Hi,
Yesterday my wife was due to start her first chemotherapy with paclitaxel. Within a couple of minutes, her face went red and had tingling lips.
Immediately the nurse said reaction and a dozen doctors and nurses were swarming her. Oxygen masks, lots of questions proceded.
Now on a ward recovering.
Has anyone else experienced similar with taxol?
I’m sorry that happened to your wife. Its really scary when everyone rushes in and panics. I had 4x dense does Paclitaxel sessions and whilst I didnt have a reaction straightaway, I think the anti allergy nausea drugs they gave me worn off and felt really unwell during the last hour i.e. fever, nausea and feeling faint. At my last one, they checked my blood pressure and found it to be too low so they pressed the emergency button. Once recovered, they will try again, I assume upping the anti allergy drugs and administer the drug more slowly. I did feel my hands getting affected during it and after, i developed neuropathy. I bought a compression sleeve and already had compression socks which are supposed to help. Hope she gets better!

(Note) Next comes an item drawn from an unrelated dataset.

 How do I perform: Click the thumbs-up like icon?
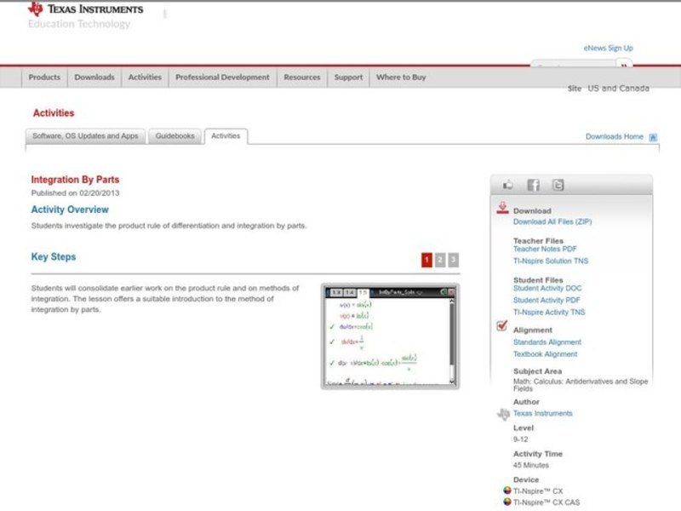508,185
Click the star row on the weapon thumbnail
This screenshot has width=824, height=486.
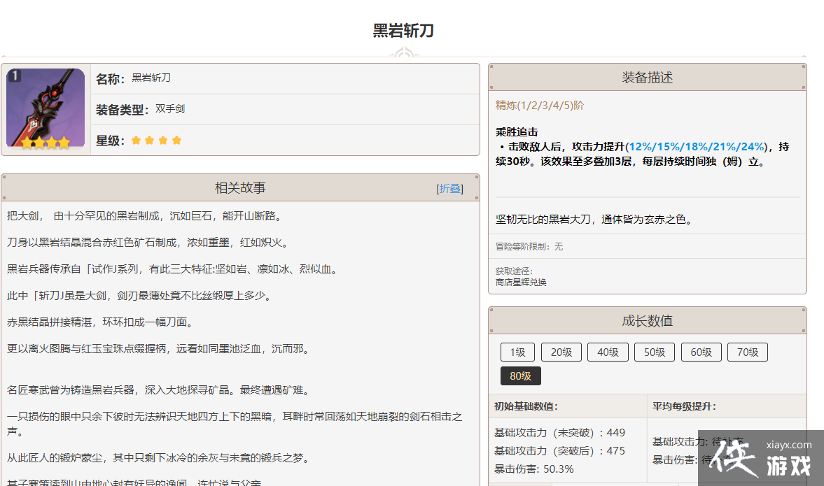coord(46,143)
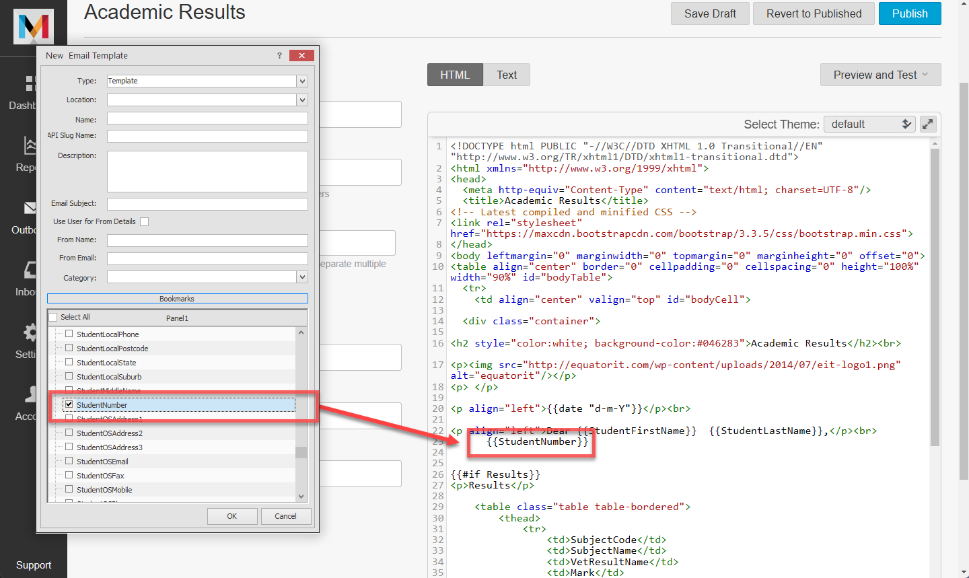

I had strong nausea during my first paclitaxel treatment and palpitations later in the week. I didn’t not carry on with this treatment.
The staff was great and made all the checks needed before deciding to stop this treatment.
I hope your wife is feeling better.
I’m sorry to hear that and hope your wife recovers quickly. I’ve been having weekly paclitaxel for the last seven weeks and every other week someone has had a reaction. So I don’t think it’s uncommon and seems to be retrievable, but unpleasant and frightening nevertheless.